While on campus for the two-week summer pre-orientation, students will spend time expanding their artistic and academic skills, gaining a deeper understanding of RISD’s critique-centered academic approach and engaging in hands-on research and writing practice. They will also receive financial literacy instruction and an introduction to on-campus resources that support health and wellness. Additionally, they will explore their social identities and build community with peers, students, faculty and staff. Participants will receive free on-campus housing and meals for the pre-orientation as well as a stipend.
“This will be an intensive two weeks,” says Intercultural Student Engagement Director Ulli K. Ryder, “but until now students who were entirely new to this type of living and learning environment were expected to pick up on the many nuances of higher education and RISD while at the same time shouldering heavy course loads as well as on- and off-campus jobs. The RISD First-Generation to College Pre-Orientation Program is intended to make the transition to RISD smoother.”

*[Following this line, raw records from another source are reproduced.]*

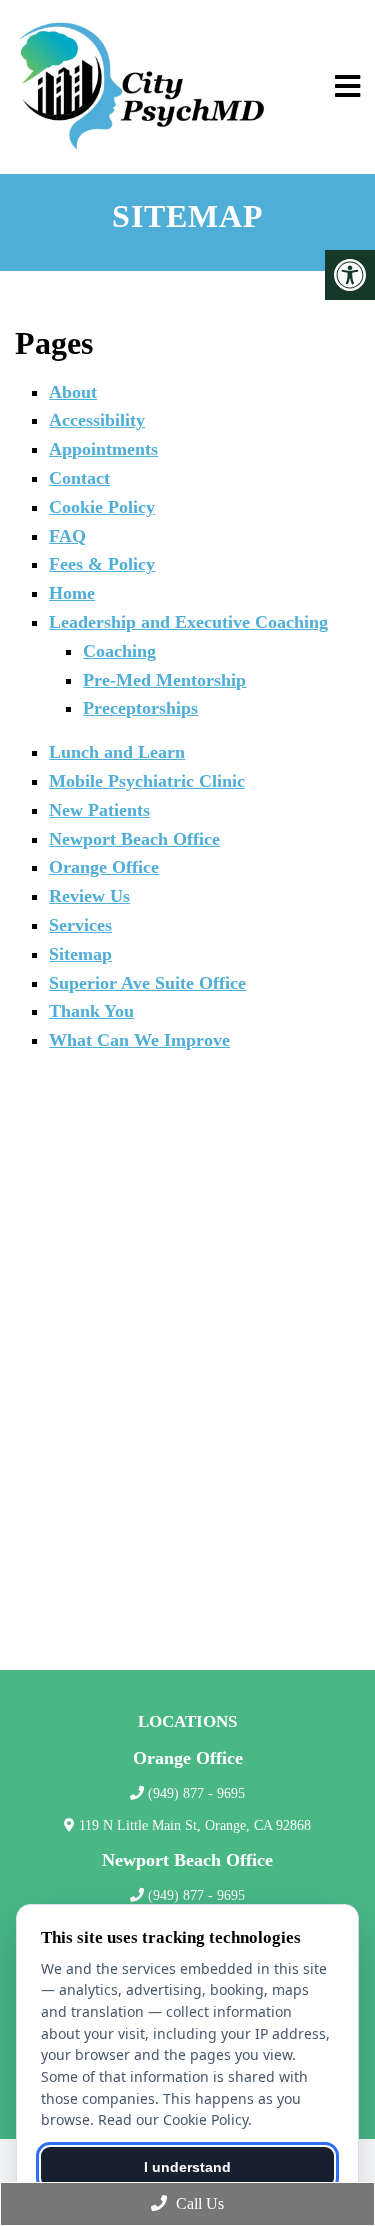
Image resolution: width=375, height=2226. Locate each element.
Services (80, 925)
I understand (187, 2167)
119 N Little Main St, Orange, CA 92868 (195, 1825)
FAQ (67, 536)
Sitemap (80, 954)
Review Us (89, 896)
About (73, 392)
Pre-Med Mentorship (164, 680)
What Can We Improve (139, 1040)
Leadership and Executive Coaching (188, 622)
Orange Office (104, 867)
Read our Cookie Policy (173, 2119)
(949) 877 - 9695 (196, 1793)
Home (72, 593)
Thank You (91, 1011)
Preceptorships (140, 708)
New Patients (99, 810)
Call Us (198, 2203)
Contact (79, 478)
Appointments (103, 449)
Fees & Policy (102, 564)
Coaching (119, 651)
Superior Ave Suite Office (147, 983)
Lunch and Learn (117, 752)
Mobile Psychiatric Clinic (147, 781)
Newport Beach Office (134, 839)
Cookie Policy (102, 507)
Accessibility (97, 420)
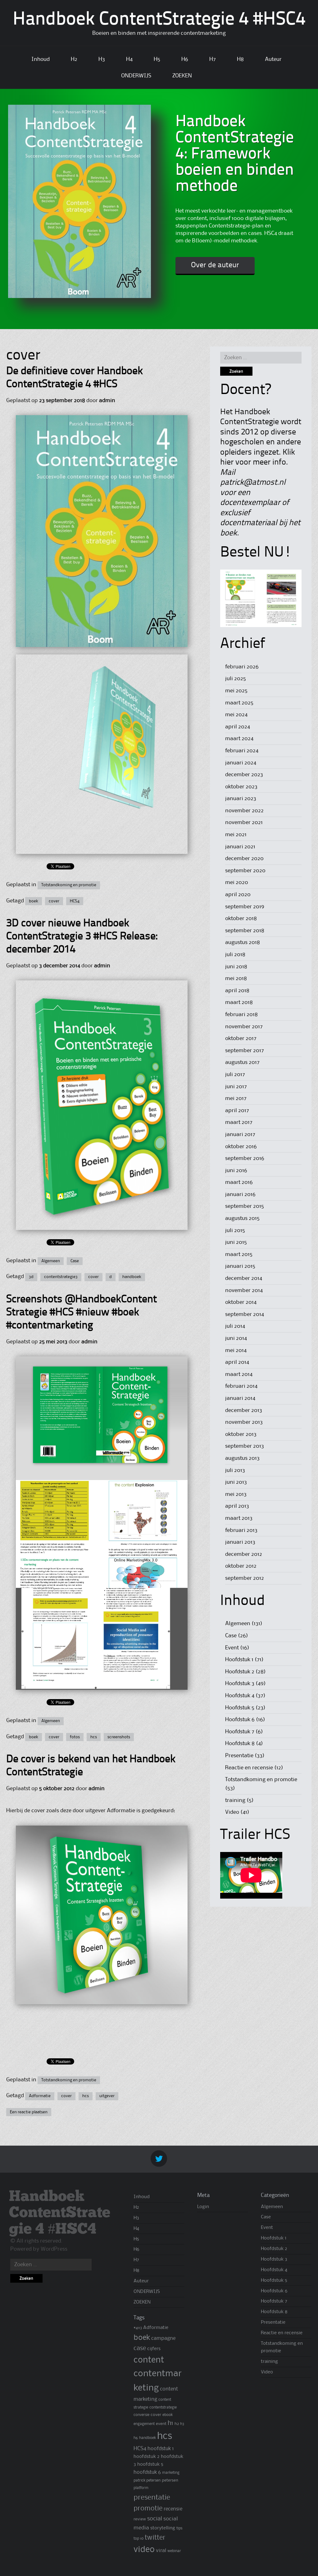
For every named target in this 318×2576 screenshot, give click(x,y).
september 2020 (245, 870)
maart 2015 (238, 1254)
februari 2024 (241, 750)
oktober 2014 (241, 1302)
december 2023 (244, 774)
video (144, 2550)
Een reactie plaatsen (29, 2112)
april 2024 (237, 726)
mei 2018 (236, 978)
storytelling (162, 2528)
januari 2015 (240, 1266)
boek (33, 901)
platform (141, 2488)
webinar (174, 2551)
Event (232, 1647)
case (140, 2348)
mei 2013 (236, 1494)
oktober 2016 (241, 1146)
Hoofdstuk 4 (239, 1695)
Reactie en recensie (249, 1767)
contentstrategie (163, 2407)
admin (107, 400)
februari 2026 (242, 666)
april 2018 (237, 990)
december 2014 (243, 1278)
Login (203, 2207)
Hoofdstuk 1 (239, 1659)
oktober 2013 (241, 1434)
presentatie (152, 2497)
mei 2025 (236, 690)
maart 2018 (239, 1002)
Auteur (273, 59)
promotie (148, 2508)
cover (54, 901)
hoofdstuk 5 (150, 2464)
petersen (170, 2480)
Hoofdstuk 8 (240, 1743)
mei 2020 (236, 882)
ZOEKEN (182, 75)
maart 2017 (238, 1122)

“Until now students new to this type of environment were expected to pick up on the many nuances of higher education while shouldering [classes and jobs].”
Ryder and Dean of Experimental and Foundation Studies Joanne Stryker note that first-generation students frequently arrive at college without the requisite “roadmap,” leading to emotional challenges such as a sense of not belonging. And that feeling is further exacerbated for many students when they do not see themselves or their experiences reflected in the campus community and/or curriculum, an issue that RISD academic leaders are also working to change.

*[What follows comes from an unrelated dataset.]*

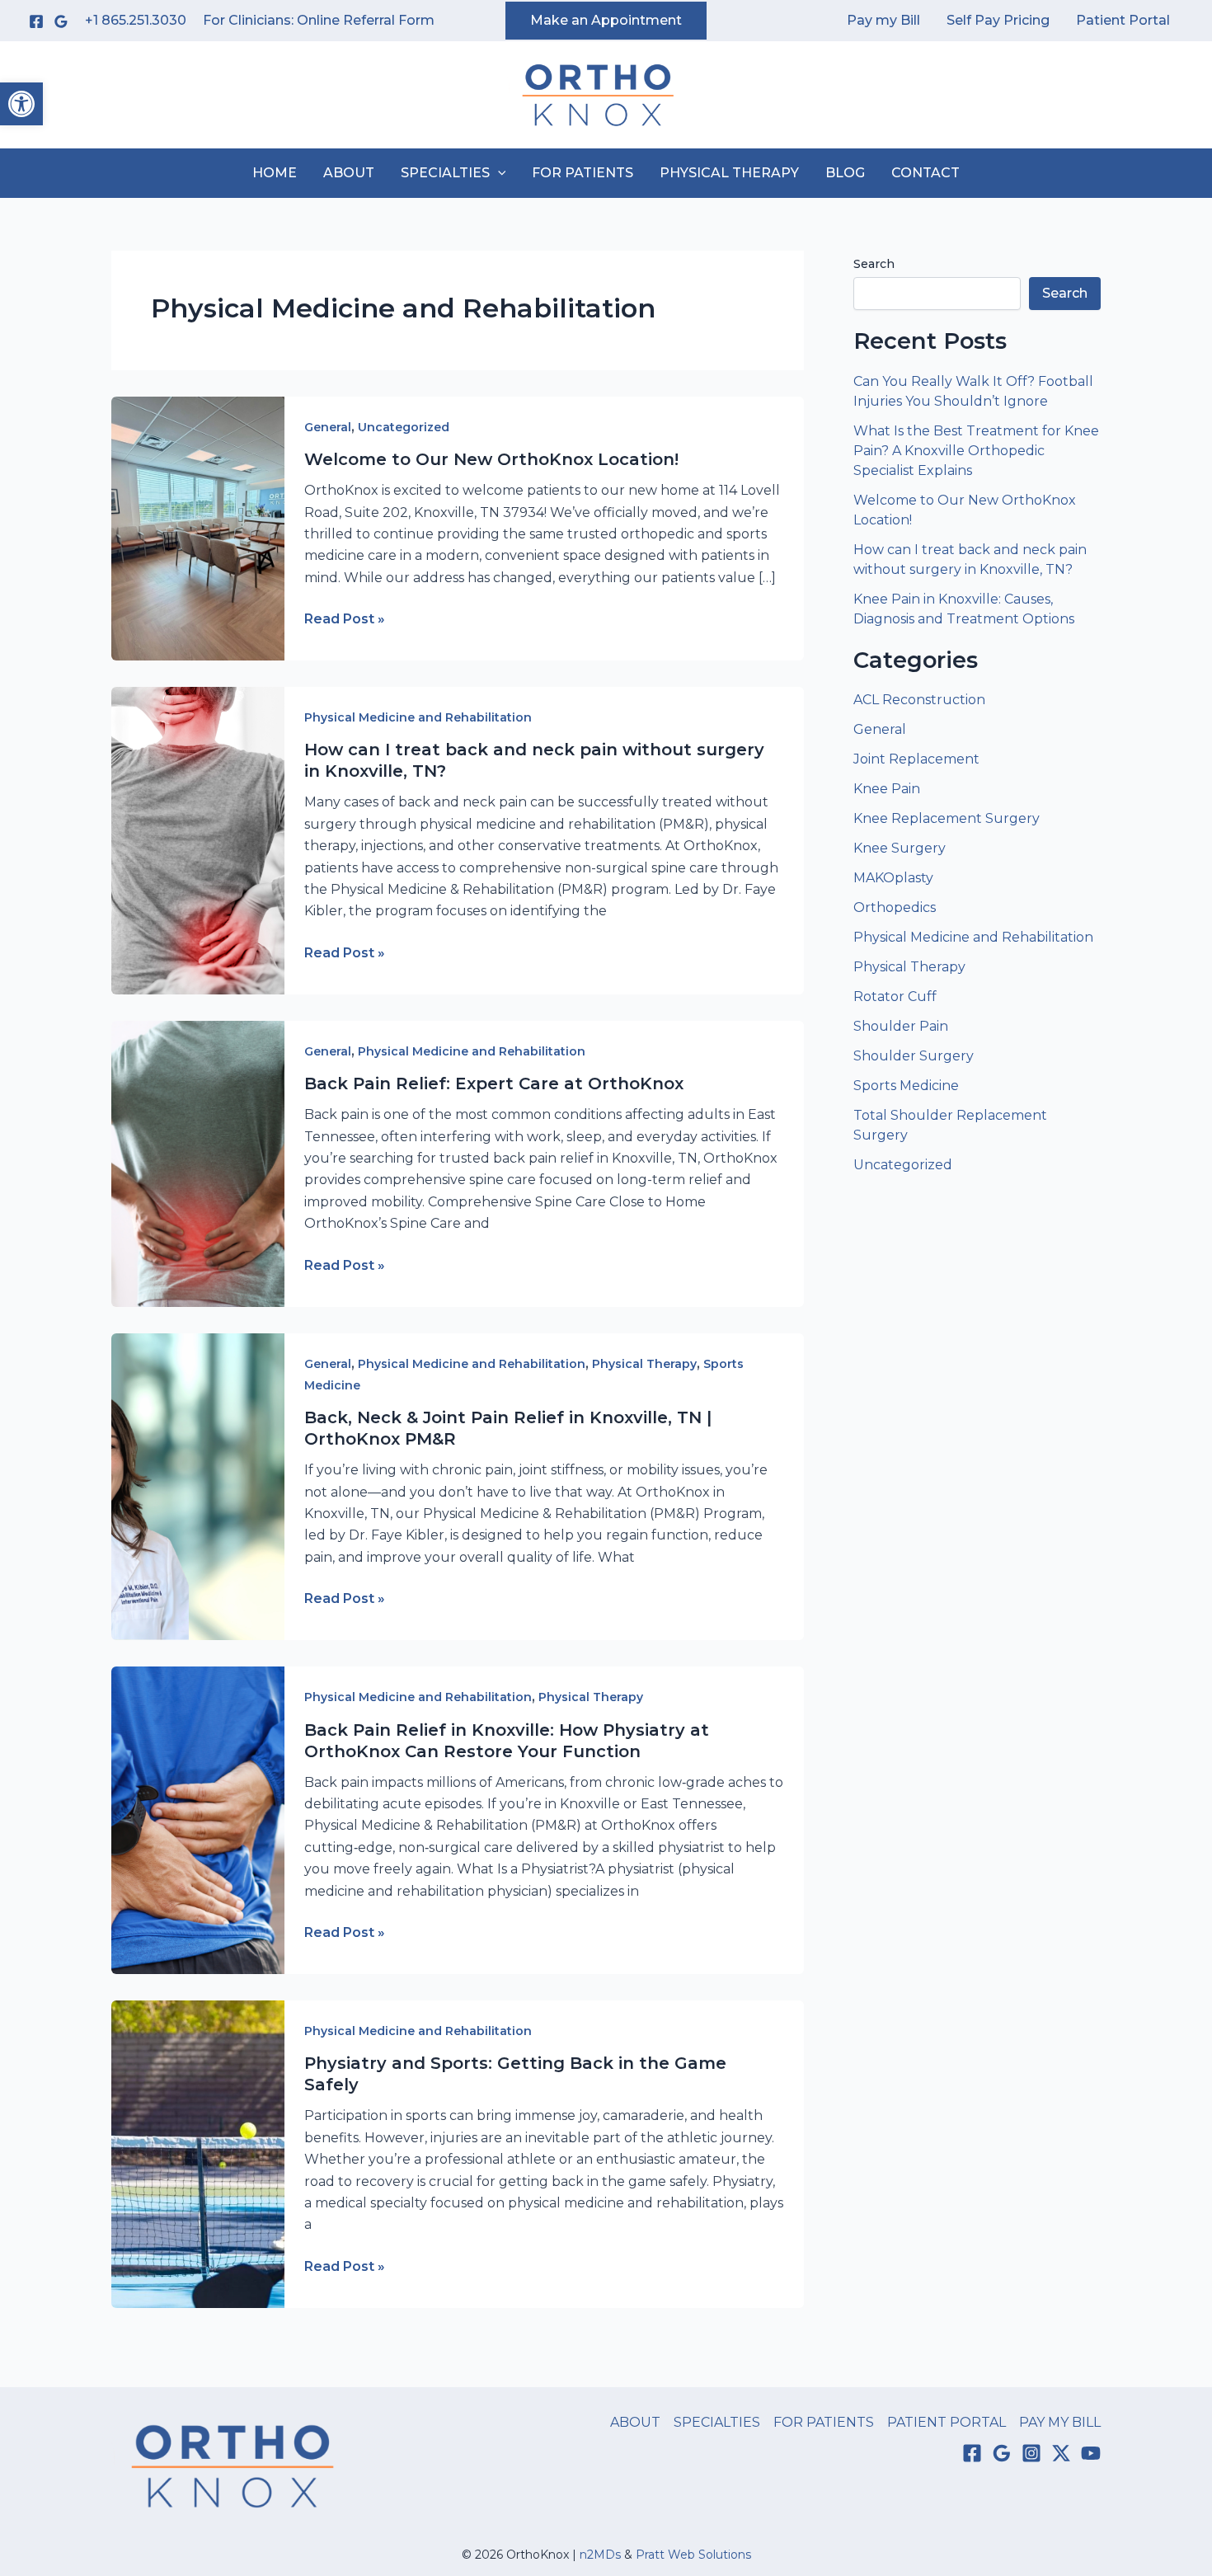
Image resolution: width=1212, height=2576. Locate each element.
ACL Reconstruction (921, 699)
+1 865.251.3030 (135, 20)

“The first-year curriculum at RISD is challenging for everyone,” Stryker says, “even for students who started taking private art classes when they were very young. We hope to improve the experience of first-generation college students by acknowledging and engaging the distinct cultural backgrounds, experiences and forms of knowledge they bring to the community.”
“We hope to improve the experience of first-generation students by acknowledging and engaging the distinct cultural backgrounds, experiences and forms of knowledge they bring to the community.”
Knowing that marginalized students are often reluctant to take advantage of existing support systems or otherwise advocate for themselves, the program leads are adopting proven strategies for anticipating their needs. They are also drawing on the input, experience and expertise of first-generation faculty and staff at RISD.
“The RISD First-Generation to College Pre-Orientation Program is intended to become an integral part of our broad social equity and inclusion commitment,” says Somerson, “and an essential component for success within the overall SEI program for a truly diverse and empowered community.”